Preparando MOJI
This is the harder version of the problem. In this version, $$$1 \le n \le 2\cdot10^5$$$. You can hack this problem if you locked it. But you can hack the previous problem only if you locked both problems.
The problem is to finish $$$n$$$ one-choice-questions. Each of the questions contains $$$k$$$ options, and only one of them is correct. The answer to the $$$i$$$-th question is $$$h_{i}$$$, and if your answer of the question $$$i$$$ is $$$h_{i}$$$, you earn $$$1$$$ point, otherwise, you earn $$$0$$$ points for this question. The values $$$h_1, h_2, \dots, h_n$$$ are known to you in this problem.
However, you have a mistake in your program. It moves the answer clockwise! Consider all the $$$n$$$ answers are written in a circle. Due to the mistake in your program, they are shifted by one cyclically.
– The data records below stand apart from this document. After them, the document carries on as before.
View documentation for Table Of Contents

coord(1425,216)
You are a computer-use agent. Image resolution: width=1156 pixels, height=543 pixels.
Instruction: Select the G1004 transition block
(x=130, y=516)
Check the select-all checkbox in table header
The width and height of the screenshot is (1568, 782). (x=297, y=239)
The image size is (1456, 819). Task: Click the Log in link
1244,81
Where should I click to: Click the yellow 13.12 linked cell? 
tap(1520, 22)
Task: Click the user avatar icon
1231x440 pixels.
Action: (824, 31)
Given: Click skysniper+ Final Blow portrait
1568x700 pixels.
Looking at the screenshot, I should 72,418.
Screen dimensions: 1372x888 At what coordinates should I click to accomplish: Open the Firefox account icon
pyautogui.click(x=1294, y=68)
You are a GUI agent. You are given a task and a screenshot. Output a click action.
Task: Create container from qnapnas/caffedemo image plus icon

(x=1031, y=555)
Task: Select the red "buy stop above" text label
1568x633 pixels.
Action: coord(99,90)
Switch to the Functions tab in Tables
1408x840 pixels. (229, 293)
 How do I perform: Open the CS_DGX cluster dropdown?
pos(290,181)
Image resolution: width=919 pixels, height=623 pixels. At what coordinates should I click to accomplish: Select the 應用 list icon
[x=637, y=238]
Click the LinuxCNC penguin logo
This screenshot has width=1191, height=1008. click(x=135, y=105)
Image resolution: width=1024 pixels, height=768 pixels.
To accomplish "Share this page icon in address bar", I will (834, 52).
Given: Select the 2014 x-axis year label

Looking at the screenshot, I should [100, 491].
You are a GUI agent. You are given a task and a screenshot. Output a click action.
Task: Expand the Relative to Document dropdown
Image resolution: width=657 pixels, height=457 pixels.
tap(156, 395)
Formally, the mistake moves the answer for the question $$$i$$$ to the question $$$i \bmod n + 1$$$. So it moves the answer for the question $$$1$$$ to question $$$2$$$, the answer for the question $$$2$$$ to the question $$$3$$$, ..., the answer for the question $$$n$$$ to the question $$$1$$$.
We call all the $$$n$$$ answers together an answer suit. There are $$$k^n$$$ possible answer suits in total.
You're wondering, how many answer suits satisfy the following condition: after moving clockwise by $$$1$$$, the total number of points of the new answer suit is strictly larger than the number of points of the old one. You need to find the answer modulo $$$998\,244\,353$$$.
For example, if $$$n = 5$$$, and your answer suit is $$$a=[1,2,3,4,5]$$$, it will submitted as $$$a'=[5,1,2,3,4]$$$ because of a mistake. If the correct answer suit is $$$h=[5,2,2,3,4]$$$, the answer suit $$$a$$$ earns $$$1$$$ point and the answer suite $$$a'$$$ earns $$$4$$$ points. Since $$$4 > 1$$$, the answer suit $$$a=[1,2,3,4,5]$$$ should be counted.
The first line contains two integers $$$n$$$, $$$k$$$ ($$$1 \le n \le 2\cdot10^5$$$, $$$1 \le k \le 10^9$$$) — the number of questions and the number of possible answers to each question.
The following line contains $$$n$$$ integers $$$h_1, h_2, \dots, h_n$$$, ($$$1 \le h_{i} \le k)$$$ — answers to the questions.
Output one integer: the number of answers suits satisfying the given condition, modulo $$$998\,244\,353$$$.
3 3 1 3 1
9
5 5 1 1 4 2 2
1000
6 2 1 1 2 2 1 1
16
For the first example, valid answer suits are $$$[2,1,1], [2,1,2], [2,1,3], [3,1,1], [3,1,2], [3,1,3], [3,2,1], [3,2,2], [3,2,3]$$$.